Madrid continúa reforzando su posición como uno de los principales destinos europeos para la inversión inmobiliaria de lujo gracias al crecimiento de las branded residences, viviendas vinculadas a marcas hoteleras de alta gama que combinan la propiedad privada con una amplia oferta de servicios exclusivos.
Según el último informe ‘Global Property Handbook’ de Barnes, este segmento despierta un interés creciente tanto entre inversores internacionales como entre compradores nacionales de muy alto patrimonio, que priorizan factores como la optimización del tiempo, la seguridad y el acceso a un lifestyle con servicios integrados.
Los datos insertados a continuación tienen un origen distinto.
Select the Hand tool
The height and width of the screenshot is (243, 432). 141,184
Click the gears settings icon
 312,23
Así, Madrid, que encabeza el Barnes City Index 2026, se consolida como uno de los mercados urbanos con mayor potencial para el desarrollo de este tipo de promociones, caracterizadas por ofrecer conserjería personalizada las veinticuatro horas, espacios de wellness, tecnología domótica y elevados estándares de seguridad.
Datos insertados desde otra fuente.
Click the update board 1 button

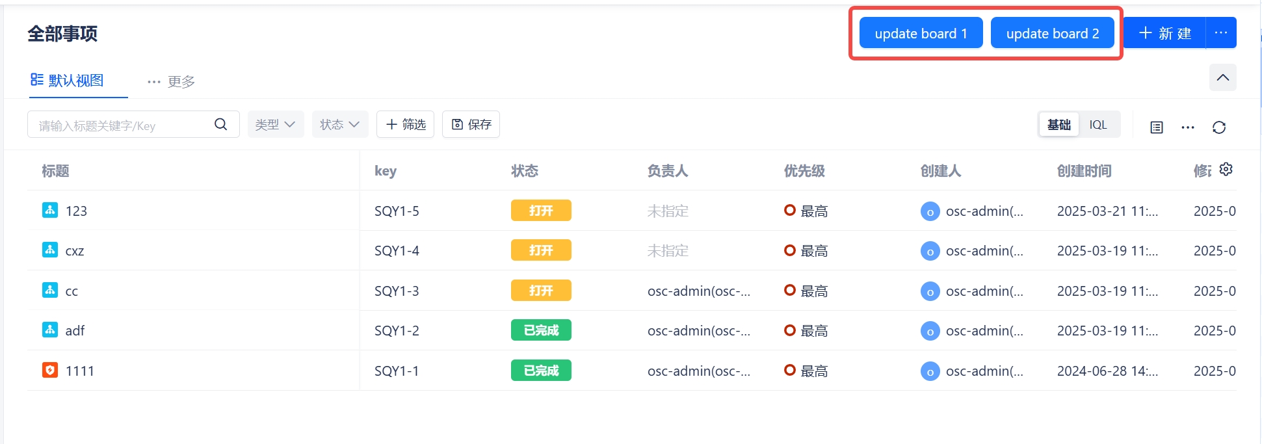click(x=920, y=33)
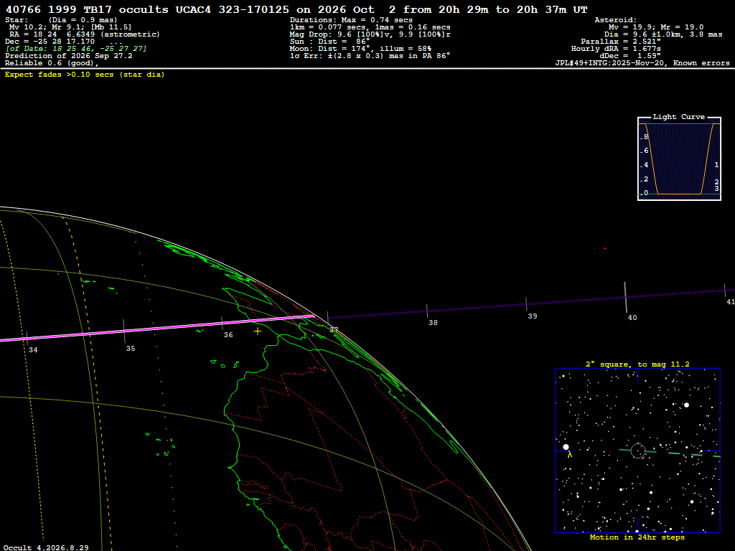
Task: Select the minute 34 tick on path
Action: point(27,339)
Alvise Da Mosto, socio director de Barnes España, considera que esta tendencia responde a una evolución natural del mercado residencial de lujo. «El comprador actual no solo busca una ubicación excepcional o una arquitectura sobresaliente, sino un ecosistema de servicios que resuelva su día a día de forma impecable y le ofrezca una experiencia de vida sin preocupaciones», señala.
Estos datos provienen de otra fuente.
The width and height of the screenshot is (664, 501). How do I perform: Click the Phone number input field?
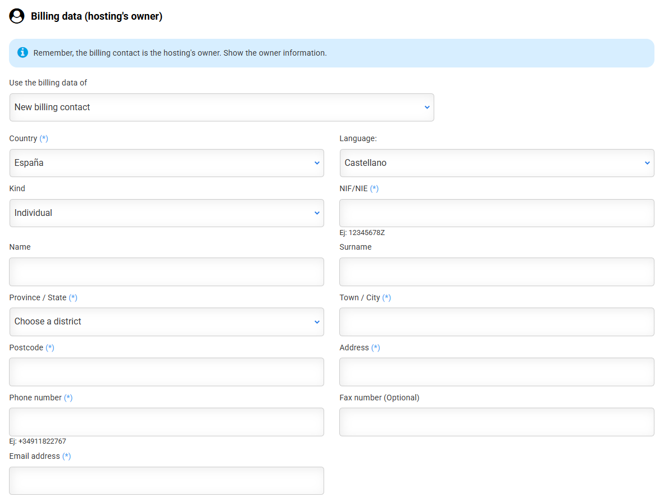(x=166, y=422)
Entre los proyectos más representativos destaca Mandarin Oriental Residences, situado en el barrio de Recoletos, en el distrito de Salamanca. La promoción, entregada este año, ofrece viviendas de aproximadamente doscientos metros cuadrados con acabados de alta calidad y acceso a instalaciones como club privado, simulador de golf, cine, helipuerto y un complejo de spa con piscina cubierta de veinte metros.
Otro de los desarrollos de referencia son las Four Seasons Private Residences, integradas en el Complejo Canalejas. En este caso, las viviendas superan los doscientos veinte metros cuadrados, cuentan con diseño del estudio Lamela e interiorismo de Luis Bustamante y permiten a sus residentes acceder directamente a los servicios del hotel mediante la figura del Residential Concierge.
El crecimiento de las branded residences confirma la evolución del mercado residencial de alta gama hacia modelos que combinan exclusividad, servicios personalizados y experiencias propias de la hotelería de lujo, incorporando además equipamientos vinculados al ocio, como los simuladores de golf, cada vez más presentes en este tipo de desarrollos.